#### Supplied entries

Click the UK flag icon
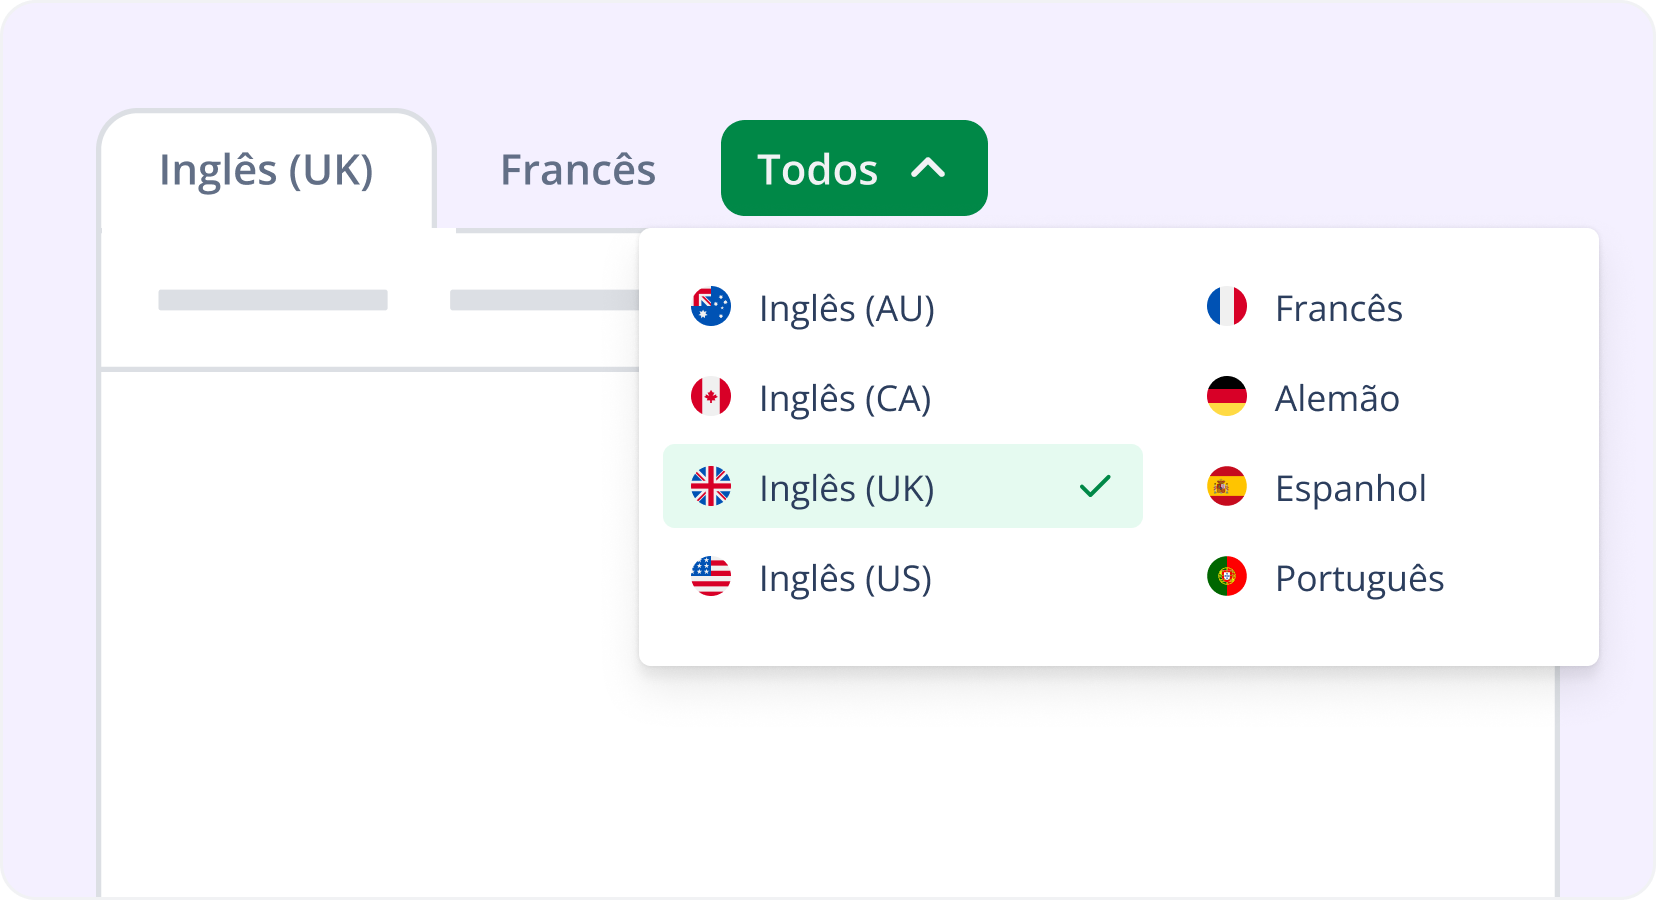The height and width of the screenshot is (900, 1656). [x=711, y=487]
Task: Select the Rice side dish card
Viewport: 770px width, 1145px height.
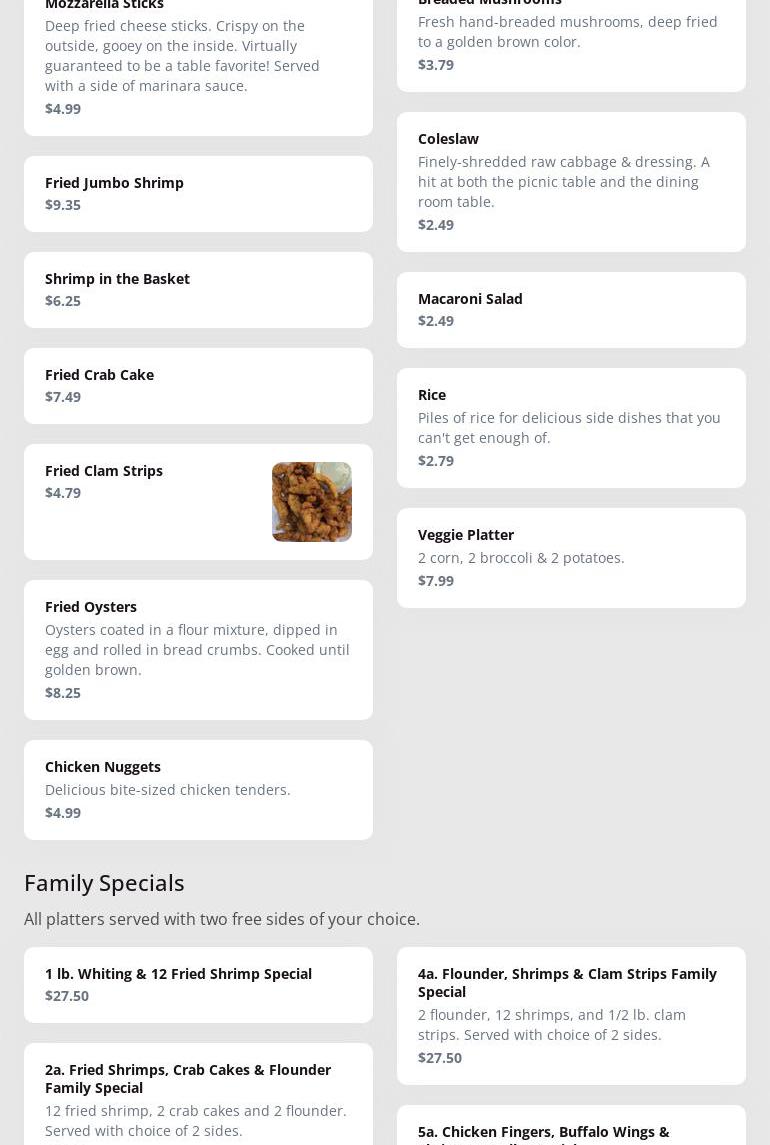Action: (570, 428)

########

From the first line to the last, retype the entries above exactly, minus the pictures.

• _Solution to the problem_
Click the UK flag icon
The height and width of the screenshot is (900, 1656). [x=711, y=487]
Task: Select the Rice side dish card
Viewport: 770px width, 1145px height.
Action: (570, 428)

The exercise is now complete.